Start of Dataset excerpts
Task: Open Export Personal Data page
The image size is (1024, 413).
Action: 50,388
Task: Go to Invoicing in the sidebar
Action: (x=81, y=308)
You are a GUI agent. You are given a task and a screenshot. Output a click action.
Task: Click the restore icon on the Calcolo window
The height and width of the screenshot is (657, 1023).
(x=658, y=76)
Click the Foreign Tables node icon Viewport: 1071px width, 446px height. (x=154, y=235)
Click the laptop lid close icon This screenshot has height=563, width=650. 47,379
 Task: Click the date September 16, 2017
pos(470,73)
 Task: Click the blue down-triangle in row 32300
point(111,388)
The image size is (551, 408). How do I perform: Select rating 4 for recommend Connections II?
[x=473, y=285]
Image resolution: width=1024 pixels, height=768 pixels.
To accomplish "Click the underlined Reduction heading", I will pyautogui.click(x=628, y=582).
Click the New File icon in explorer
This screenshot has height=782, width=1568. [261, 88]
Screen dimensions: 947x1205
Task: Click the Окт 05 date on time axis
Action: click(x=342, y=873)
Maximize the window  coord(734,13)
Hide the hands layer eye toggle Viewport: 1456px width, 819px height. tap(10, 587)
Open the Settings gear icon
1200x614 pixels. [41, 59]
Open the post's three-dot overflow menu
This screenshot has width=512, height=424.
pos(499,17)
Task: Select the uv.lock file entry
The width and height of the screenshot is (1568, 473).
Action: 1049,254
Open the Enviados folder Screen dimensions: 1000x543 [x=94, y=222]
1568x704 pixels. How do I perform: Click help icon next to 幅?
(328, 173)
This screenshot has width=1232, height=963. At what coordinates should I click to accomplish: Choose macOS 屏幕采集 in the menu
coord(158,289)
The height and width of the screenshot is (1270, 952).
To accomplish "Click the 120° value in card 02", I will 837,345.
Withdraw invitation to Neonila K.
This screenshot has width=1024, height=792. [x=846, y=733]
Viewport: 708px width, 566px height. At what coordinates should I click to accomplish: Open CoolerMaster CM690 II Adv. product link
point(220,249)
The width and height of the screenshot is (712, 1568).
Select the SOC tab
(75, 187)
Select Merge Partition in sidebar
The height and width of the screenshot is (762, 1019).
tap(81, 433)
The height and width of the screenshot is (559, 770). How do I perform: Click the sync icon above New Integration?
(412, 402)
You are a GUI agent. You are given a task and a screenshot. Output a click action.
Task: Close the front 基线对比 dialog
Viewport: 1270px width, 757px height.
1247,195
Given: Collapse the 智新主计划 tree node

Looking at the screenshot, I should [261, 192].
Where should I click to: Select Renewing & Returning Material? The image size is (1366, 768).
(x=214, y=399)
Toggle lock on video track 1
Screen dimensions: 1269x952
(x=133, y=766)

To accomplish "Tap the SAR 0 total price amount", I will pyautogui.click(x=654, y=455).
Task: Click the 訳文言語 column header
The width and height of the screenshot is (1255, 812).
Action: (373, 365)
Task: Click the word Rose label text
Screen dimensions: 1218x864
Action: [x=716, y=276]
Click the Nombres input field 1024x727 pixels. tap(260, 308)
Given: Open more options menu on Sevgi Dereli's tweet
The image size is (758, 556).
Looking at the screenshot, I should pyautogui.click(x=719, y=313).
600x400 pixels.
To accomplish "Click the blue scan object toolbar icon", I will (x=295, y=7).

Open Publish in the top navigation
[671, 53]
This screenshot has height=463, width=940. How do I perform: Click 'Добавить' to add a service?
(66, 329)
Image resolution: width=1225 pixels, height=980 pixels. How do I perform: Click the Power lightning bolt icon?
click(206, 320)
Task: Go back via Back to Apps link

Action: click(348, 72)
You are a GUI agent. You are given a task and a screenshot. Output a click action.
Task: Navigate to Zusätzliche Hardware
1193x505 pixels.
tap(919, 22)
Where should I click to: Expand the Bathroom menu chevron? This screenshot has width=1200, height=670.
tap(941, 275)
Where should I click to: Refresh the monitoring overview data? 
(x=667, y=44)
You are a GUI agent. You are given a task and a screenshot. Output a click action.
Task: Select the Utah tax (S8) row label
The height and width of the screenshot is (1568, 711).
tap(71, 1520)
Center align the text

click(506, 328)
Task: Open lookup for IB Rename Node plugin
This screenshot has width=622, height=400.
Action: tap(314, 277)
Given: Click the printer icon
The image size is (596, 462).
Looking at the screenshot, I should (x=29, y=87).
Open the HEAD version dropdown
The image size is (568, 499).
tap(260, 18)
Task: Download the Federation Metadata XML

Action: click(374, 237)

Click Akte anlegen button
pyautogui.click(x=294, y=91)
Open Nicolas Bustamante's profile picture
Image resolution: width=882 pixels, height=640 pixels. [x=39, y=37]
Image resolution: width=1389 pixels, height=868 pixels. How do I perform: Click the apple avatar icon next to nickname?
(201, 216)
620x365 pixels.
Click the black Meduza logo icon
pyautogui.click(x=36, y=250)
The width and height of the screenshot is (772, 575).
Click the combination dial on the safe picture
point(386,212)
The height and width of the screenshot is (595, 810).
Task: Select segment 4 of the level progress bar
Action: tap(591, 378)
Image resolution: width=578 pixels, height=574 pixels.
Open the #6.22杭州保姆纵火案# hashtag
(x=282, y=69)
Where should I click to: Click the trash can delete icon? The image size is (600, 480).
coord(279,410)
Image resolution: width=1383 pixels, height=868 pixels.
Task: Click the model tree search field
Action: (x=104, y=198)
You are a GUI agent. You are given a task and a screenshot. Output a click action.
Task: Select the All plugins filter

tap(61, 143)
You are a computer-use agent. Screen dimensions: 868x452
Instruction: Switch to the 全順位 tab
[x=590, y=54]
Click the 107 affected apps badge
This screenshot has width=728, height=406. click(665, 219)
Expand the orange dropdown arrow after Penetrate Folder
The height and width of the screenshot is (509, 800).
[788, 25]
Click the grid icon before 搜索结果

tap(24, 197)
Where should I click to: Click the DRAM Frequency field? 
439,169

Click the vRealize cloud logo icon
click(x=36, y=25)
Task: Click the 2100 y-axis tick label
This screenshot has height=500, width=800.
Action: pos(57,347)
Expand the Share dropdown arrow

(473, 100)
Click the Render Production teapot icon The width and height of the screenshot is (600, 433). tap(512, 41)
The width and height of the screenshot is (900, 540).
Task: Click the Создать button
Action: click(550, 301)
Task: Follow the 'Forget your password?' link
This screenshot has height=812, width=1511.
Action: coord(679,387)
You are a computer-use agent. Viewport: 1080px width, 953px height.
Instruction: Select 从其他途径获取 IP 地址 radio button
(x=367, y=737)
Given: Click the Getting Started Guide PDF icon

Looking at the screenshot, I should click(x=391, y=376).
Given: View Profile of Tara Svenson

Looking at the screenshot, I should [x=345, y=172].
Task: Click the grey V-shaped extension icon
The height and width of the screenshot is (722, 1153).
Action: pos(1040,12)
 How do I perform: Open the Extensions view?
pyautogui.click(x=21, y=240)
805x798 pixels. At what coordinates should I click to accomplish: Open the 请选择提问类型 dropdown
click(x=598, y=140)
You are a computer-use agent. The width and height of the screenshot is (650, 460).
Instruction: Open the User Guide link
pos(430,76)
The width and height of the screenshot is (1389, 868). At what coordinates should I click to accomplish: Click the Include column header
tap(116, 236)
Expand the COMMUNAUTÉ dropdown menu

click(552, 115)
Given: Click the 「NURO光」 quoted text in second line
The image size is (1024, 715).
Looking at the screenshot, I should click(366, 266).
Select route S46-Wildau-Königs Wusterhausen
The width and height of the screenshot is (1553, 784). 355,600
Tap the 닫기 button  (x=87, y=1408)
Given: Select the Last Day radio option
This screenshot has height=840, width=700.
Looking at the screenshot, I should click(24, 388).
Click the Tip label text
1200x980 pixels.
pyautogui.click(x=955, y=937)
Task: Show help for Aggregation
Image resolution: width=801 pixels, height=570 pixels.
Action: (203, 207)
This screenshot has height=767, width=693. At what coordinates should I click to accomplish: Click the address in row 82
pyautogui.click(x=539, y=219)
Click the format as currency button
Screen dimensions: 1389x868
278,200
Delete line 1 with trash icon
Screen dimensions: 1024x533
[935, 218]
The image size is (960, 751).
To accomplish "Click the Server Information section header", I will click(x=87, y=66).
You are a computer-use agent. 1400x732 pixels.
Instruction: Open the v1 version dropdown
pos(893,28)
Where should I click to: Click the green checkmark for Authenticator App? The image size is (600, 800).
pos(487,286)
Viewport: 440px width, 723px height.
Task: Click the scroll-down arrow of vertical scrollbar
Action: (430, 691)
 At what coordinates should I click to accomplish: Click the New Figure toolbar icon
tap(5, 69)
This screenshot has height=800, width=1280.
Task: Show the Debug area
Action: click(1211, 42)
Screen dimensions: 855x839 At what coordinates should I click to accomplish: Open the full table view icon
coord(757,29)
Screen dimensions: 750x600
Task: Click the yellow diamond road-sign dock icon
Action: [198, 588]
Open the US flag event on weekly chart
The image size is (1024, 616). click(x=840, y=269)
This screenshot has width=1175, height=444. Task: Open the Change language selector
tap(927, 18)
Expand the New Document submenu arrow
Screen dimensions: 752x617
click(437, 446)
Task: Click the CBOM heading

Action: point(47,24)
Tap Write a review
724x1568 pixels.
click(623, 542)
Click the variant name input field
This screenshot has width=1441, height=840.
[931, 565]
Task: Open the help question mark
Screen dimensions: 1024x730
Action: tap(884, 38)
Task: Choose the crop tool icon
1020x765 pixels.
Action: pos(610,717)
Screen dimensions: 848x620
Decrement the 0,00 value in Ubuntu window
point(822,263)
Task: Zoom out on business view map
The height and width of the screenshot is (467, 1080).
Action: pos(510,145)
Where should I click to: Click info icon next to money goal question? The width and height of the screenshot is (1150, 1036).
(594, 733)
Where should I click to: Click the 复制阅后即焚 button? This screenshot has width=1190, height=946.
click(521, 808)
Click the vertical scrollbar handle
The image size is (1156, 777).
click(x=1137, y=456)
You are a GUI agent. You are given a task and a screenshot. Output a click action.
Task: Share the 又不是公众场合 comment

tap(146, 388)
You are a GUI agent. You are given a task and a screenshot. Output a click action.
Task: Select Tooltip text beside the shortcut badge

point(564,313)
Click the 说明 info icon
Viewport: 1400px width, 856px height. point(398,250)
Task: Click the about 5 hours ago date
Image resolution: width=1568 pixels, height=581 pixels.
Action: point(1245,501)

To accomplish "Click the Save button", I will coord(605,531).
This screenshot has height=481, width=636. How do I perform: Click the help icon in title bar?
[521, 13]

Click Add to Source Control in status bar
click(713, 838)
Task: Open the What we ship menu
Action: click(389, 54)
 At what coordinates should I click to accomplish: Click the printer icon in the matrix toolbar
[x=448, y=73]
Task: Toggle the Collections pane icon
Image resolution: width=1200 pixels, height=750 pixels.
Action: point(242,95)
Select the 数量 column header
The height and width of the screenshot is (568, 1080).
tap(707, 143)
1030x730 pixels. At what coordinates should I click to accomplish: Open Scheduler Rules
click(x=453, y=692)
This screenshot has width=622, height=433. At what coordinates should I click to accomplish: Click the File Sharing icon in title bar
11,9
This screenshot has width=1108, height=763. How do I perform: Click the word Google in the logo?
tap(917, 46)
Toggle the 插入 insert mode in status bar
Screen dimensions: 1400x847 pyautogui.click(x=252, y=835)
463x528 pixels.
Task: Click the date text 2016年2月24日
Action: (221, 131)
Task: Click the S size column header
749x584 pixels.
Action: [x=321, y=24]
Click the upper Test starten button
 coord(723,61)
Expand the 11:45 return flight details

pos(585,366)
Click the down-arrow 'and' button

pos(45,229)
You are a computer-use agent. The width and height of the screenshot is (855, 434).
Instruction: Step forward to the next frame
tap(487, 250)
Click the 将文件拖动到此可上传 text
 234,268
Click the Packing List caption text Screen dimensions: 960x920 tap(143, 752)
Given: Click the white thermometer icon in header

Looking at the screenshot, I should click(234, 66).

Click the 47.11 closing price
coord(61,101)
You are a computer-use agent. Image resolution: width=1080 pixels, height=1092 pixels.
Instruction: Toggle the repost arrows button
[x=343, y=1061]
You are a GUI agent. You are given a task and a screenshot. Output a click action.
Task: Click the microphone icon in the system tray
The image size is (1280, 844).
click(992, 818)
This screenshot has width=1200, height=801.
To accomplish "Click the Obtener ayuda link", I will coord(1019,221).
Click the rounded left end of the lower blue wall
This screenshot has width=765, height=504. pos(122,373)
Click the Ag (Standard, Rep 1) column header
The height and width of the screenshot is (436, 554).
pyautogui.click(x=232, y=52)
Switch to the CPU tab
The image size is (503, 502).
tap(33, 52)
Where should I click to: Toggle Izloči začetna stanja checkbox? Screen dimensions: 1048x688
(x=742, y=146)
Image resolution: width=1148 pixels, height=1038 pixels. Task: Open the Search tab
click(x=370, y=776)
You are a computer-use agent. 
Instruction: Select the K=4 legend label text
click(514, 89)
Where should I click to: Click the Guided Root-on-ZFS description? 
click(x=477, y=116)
End of Dataset excerpts
• Work to complete
Find "computer" in the data above. Report each line where it appears.

• Reply
You are a computer-use agent. Screen dimensions: 868x452
You are a computer-use agent. Viewport: 1080px width, 953px height.
You are a computer-use agent. The width and height of the screenshot is (650, 460).
You are a computer-use agent. 1400x732 pixels.
You are a computer-use agent. The width and height of the screenshot is (855, 434).
You are a computer-use agent. Image resolution: width=1080 pixels, height=1092 pixels.
You are a computer-use agent. 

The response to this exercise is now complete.